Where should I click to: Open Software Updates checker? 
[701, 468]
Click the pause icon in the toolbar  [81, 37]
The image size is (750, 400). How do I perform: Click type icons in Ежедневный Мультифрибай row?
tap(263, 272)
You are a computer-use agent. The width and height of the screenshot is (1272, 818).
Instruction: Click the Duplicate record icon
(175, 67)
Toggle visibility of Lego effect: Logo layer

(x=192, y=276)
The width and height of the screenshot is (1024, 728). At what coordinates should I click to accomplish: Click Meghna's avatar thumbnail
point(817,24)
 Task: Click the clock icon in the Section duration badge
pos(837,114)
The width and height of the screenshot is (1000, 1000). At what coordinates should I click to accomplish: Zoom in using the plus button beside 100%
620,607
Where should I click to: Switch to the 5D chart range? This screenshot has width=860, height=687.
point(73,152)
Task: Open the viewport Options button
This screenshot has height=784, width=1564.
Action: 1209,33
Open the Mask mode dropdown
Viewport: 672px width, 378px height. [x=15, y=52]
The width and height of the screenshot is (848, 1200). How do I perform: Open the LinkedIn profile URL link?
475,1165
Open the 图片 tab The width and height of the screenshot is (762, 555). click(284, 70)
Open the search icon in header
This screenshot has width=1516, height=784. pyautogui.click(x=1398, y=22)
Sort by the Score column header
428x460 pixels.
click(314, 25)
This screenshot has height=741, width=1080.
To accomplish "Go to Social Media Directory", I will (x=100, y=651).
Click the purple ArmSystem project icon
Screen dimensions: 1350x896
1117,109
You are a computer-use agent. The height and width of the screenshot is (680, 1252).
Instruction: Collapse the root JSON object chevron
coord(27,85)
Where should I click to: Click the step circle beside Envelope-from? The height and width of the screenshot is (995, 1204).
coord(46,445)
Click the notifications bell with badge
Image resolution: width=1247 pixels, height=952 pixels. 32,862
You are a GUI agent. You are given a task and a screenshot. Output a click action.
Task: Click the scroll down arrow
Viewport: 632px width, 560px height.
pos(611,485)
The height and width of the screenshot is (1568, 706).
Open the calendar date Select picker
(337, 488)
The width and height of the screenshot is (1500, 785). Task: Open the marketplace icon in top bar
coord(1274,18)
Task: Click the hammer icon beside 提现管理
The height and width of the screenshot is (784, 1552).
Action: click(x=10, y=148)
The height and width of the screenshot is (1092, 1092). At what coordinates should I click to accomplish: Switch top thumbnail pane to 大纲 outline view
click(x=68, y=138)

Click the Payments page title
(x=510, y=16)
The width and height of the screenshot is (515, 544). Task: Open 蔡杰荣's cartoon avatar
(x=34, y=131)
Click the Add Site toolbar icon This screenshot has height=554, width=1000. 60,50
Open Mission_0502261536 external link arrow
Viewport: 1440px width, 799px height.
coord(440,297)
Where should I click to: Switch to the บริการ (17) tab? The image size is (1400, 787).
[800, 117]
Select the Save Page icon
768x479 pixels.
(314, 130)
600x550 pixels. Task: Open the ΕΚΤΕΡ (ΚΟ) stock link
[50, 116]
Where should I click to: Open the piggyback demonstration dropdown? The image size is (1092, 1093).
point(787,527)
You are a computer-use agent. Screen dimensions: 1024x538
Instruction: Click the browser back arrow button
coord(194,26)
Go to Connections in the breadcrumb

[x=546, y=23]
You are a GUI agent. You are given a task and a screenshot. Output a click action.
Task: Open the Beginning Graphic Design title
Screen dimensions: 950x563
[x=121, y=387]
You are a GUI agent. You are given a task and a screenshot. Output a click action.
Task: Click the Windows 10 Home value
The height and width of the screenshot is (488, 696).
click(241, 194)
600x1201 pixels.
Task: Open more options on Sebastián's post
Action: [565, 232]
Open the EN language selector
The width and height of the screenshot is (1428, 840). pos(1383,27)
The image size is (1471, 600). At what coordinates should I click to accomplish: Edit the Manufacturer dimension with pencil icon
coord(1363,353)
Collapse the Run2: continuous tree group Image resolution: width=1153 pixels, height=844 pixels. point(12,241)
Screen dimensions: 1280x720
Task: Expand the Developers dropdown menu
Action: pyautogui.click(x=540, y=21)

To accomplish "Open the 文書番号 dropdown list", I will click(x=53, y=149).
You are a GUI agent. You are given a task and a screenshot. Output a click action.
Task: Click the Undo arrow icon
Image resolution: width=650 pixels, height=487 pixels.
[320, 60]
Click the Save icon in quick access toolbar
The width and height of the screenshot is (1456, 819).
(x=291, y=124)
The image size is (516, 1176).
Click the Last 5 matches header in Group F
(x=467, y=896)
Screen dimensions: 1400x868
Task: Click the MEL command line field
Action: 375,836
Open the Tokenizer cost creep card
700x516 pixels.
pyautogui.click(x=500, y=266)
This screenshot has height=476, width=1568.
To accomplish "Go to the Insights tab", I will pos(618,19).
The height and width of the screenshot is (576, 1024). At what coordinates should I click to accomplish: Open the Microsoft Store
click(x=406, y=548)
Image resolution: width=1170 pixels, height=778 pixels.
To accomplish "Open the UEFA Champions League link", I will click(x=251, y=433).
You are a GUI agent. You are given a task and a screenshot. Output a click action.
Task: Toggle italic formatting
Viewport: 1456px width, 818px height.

## Request
Copy the entries above again, from the line with "The height and width of the screenshot is (576, 1024)." through the end of the entries, changing "Microsoft Store" to "App Store" and leaving all else as it is.

## Exercise output
The height and width of the screenshot is (576, 1024). At what coordinates should I click to accomplish: Open the App Store
click(x=406, y=548)
Image resolution: width=1170 pixels, height=778 pixels.
To accomplish "Open the UEFA Champions League link", I will click(x=251, y=433).
You are a GUI agent. You are given a task and a screenshot. Output a click action.
Task: Toggle italic formatting
Viewport: 1456px width, 818px height.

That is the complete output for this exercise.